Written request =>
Rewrite the part of the listing that opens with the line containing "Where should I click to: Toggle" and closes with the line containing "coord(82,144)", replacing "column header" with "column heading" and keeping every other character the same. Return only those lines.

Records from a dataset:

--- BEGIN ---

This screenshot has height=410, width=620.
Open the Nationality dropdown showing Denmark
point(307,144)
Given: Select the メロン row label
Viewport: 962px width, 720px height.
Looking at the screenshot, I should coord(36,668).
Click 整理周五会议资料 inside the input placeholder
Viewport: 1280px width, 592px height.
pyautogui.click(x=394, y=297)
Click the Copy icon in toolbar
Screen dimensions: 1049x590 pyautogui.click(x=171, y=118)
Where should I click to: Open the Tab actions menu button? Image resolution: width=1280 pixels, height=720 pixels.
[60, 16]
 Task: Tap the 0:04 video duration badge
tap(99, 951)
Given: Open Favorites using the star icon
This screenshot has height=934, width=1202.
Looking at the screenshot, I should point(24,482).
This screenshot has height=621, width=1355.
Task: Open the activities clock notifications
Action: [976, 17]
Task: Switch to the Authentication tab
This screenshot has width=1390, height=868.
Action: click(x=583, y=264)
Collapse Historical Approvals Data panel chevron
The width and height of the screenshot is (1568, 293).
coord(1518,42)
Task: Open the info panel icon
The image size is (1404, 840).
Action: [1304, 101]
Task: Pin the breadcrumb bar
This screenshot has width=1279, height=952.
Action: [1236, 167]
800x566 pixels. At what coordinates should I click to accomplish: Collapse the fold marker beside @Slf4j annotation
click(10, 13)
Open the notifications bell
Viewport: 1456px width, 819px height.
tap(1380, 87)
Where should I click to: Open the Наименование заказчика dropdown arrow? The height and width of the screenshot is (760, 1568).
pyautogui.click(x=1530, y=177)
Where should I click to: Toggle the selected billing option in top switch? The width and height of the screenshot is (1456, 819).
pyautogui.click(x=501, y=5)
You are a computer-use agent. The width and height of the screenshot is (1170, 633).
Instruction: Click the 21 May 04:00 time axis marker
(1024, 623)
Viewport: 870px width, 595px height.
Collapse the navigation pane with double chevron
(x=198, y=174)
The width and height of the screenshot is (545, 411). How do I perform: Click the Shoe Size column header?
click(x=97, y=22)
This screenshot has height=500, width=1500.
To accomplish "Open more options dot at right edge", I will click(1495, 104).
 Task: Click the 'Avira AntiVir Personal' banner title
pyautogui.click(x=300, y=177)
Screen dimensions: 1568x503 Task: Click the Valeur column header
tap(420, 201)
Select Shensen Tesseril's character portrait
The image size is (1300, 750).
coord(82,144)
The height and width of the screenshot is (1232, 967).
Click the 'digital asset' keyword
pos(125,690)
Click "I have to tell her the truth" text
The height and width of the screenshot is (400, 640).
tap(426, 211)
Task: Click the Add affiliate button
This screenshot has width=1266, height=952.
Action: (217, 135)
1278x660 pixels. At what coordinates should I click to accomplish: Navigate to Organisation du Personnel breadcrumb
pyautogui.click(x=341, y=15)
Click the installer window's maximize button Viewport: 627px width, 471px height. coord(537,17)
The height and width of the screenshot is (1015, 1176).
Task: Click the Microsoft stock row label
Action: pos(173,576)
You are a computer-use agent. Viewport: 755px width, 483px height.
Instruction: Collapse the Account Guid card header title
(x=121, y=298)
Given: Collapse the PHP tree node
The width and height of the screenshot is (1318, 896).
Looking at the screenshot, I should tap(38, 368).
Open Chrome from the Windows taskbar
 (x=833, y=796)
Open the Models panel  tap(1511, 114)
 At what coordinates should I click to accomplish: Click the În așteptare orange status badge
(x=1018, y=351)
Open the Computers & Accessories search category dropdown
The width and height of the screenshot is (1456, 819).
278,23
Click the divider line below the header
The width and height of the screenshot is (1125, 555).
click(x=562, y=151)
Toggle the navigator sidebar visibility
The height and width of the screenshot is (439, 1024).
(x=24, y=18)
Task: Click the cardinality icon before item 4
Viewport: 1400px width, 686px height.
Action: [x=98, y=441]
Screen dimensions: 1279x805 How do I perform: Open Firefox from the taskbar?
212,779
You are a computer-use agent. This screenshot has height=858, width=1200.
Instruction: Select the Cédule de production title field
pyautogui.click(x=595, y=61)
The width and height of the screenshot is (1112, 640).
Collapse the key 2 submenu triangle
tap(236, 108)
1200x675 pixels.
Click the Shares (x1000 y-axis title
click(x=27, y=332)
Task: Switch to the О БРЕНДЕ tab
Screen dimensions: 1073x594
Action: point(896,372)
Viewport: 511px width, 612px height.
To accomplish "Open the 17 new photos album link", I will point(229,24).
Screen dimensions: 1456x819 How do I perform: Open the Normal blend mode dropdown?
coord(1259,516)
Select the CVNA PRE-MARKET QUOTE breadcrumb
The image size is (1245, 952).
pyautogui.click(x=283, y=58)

--- END ---

Final result =>
Where should I click to: Toggle the selected billing option in top switch? The width and height of the screenshot is (1456, 819).
pyautogui.click(x=501, y=5)
You are a computer-use agent. The width and height of the screenshot is (1170, 633).
Instruction: Click the 21 May 04:00 time axis marker
(1024, 623)
Viewport: 870px width, 595px height.
Collapse the navigation pane with double chevron
(x=198, y=174)
The width and height of the screenshot is (545, 411). How do I perform: Click the Shoe Size column heading?
click(x=97, y=22)
This screenshot has height=500, width=1500.
To accomplish "Open more options dot at right edge", I will click(1495, 104).
 Task: Click the 'Avira AntiVir Personal' banner title
pyautogui.click(x=300, y=177)
Screen dimensions: 1568x503 Task: Click the Valeur column heading
tap(420, 201)
Select Shensen Tesseril's character portrait
The image size is (1300, 750).
coord(82,144)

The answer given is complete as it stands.